It’s hard not to feel hard done by when, 24 hours after Scots football fans were wildly partying in packed trains and London bars, you find yourself being silently ushered every inch of the way to your concert hall seat (100 people spread over-generously around a 2,000-seater auditorium) as if on a prison visit. This was my first live orchestral concert in 15 months. It was a conflicting experience. Why these nonsensical extremes?
But let’s not rain on the musical parade. Here we had a chamber-sized RSNO, under chief conductor Thomas Søndergård, heralding their Glasgow comeback (they were in Perth the previous evening) with a programme perfect for the downsized occasion. Surely it wasn’t just the exuberant sheen of Poulenc, Françaix and Ibert that informed this choice. These three belong to that awkward squad of French 20th century composers who enjoyed poking fun at accepted authority. Was there a subliminal message here?
Ibert’s Divertissement burst into action like a riotous explosion of party poppers, before Søndergård and his team played calculated mischief with Ibert’s racy menagerie of schmalzy burlesque, mournful pathos, a quizzical scattering of parody and comic quotes, and a cartoonesque send-off resembling a two-fingered salute.
Françaix’s L’horloge de flore – essentially a soft-spun oboe concerto – was the concert’s central confection, and a tasty one.
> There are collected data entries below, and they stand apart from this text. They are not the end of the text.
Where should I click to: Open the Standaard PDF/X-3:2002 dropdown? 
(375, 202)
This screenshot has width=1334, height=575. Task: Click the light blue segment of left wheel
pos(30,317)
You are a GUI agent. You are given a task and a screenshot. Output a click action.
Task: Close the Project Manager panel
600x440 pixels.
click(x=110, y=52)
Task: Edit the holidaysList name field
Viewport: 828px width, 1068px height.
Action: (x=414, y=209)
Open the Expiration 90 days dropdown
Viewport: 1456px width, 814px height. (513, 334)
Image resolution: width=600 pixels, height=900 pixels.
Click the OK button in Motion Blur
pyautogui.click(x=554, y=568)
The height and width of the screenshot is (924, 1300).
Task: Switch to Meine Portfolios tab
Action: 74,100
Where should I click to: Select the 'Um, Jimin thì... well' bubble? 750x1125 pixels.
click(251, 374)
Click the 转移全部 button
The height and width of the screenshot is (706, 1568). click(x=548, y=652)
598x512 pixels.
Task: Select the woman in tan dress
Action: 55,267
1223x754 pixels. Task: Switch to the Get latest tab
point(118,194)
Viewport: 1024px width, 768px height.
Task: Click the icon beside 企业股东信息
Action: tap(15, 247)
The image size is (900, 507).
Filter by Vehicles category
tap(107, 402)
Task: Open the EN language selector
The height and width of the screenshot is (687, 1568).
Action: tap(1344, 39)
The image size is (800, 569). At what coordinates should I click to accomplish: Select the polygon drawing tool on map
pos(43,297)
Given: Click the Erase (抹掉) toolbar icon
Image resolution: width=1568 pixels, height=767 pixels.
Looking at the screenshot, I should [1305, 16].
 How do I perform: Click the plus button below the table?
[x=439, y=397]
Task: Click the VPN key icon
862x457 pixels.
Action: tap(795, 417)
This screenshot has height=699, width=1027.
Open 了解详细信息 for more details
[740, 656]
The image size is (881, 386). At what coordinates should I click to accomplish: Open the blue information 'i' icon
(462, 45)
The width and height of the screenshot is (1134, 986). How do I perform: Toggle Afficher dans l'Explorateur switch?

Principal oboist Adrian Wilson revelled in the airy simplicity of its melodies, pastorally-scented but spiced by the soloist’s fluid agility and the mercurial charm of the orchestration.
Finally the master of the perverse, and a performance of Poulenc’s Sinfonietta that captured the bristling unpredictability rocking its neat neoclassical frame. A fuller audience would have responded deafeningly. We did our best, but that vital element of the live dynamic is still being denied us, and it’s hard to see why.